Microsoft on Tuesday released a patch for a zero-day vulnerability that was discovered late last week and used to spread the Dridex banking Trojan.
Attacks were spreading via a massive spam campaign where emails contain Microsoft Word documents with malicious attachments that exploited a vulnerability in the way Microsoft handles OLE2Link objects.
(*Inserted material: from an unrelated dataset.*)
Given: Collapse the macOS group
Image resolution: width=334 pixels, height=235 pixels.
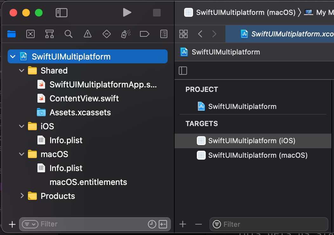Looking at the screenshot, I should (x=22, y=154).
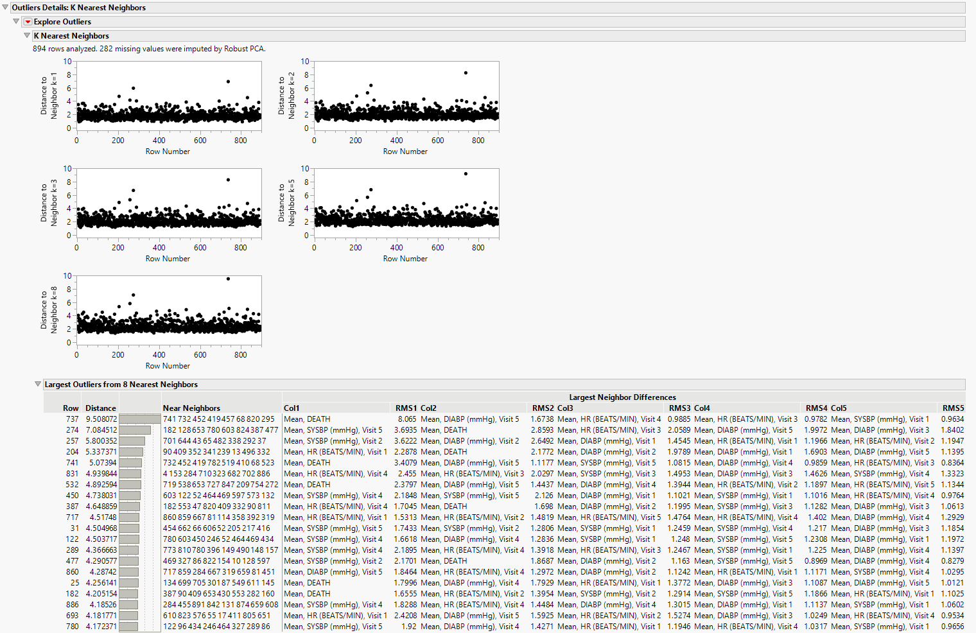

According to researchers, the attacks were effective at bypassing most mitigation efforts.
The patch was part of Microsoft’s scheduled Patch Tuesday software updates.
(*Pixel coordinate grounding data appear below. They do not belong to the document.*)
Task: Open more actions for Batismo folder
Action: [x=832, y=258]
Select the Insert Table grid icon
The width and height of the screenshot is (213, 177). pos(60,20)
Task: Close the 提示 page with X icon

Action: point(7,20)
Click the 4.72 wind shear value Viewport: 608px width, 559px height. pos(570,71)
“This is the first campaign we have observed that leverages the newly disclosed Microsoft zero-day,” Proofpoint wrote in a technical analysis of the zero day. “This represents a significant level of agility and innovation for Dridex actors.”
The Microsoft zero-day vulnerability, according to Proofpoint, was extremely effective. “When recipients open the document, the exploit–if successful–is used to carry out a series of actions that lead to the installation of Dridex botnet ID 7500 on the user’s system,” researchers wrote.
“The Microsoft OLE2Link object can open application data based on the server-provided MIME type, which can allow an unauthenticated remote attacker to execute arbitrary code on a vulnerable system,” according an advisory released by the DHS-sponsored CERT hosted at the Software Engineering Institute at Carnegie Mellon University.
The zero-day, first reported by McAfee on Friday, is notable because in most cases macro-laden documents attached to emails are blocked by mitigations built into Office and Microsoft’s Windows 10. In this case, users also do not have to enable macros for the exploit to execute.
In a test by Proofpoint, a system was exploited just by opening an Office 2010 document. As the document opened, users were presented with a dialogue box that asked “This document contains links that may refer to other files. Do you want to update this document with the data from the linked files?”
According to Proofpoint, “user interaction was not required” and once the dialogue box appeared, the Dridex malware injection process began.
The attack involves a Microsoft Office RTF document that contain an embedded OLE2link object. “When the user opens the document, winword.exe issues a HTTP request to a remote server to retrieve a malicious .hta file, which appears as a fake RTF file,” according to an analysis of the zero day by FireEye researchers.
The HTA application then loads and executes malicious scripts that halt the winword.exe loading process. Next, the scripts download payloads and load a decoy document for the user to see, according to FireEye.
“The original winword.exe process is terminated in order to hide a user prompt generated by the OLE2link,” FireEye researcher wrote.
“Clearly the fact that the RTF file is able download the malicious HTML that enables local execution of malware points to a lack of control in interpreting untrusted input from the outside world,” said Paul Farrington, manager of EMEA Solution Architects at Veracode. “The Microsoft engineers will not only need to devise a patch for this vulnerability, but also to remodel their threat assessment of this type of file interaction,” Farrington said.
The spam campaigns delivering the zero day spoofed the recipient’s domain in the sender’s email address and appear to be from either “copier”, “documents”, “noreply”, “no-reply”, or “scanner”. The subject line in all cases is “Scan Data” and included attachments named “Scan_123456.doc” or “Scan_123456.pdf” – with the numbers randomly generated.
The vulnerability affects Microsoft Office, including the latest Office 2016 edition running on Windows 10.
Mitigation includes installing the Microsoft patch. However, Microsoft notes “you must have the release version of Service Pack 2 for Office 2010 installed on the computer” to apply the security update. Alternatively, security experts recommend blocking RTF documents in Microsoft Word via the File Block Settings in the Microsoft Office Trust Center. They also recommend using Microsoft Office Protected View, which they say can help prevent exploitation without user interaction.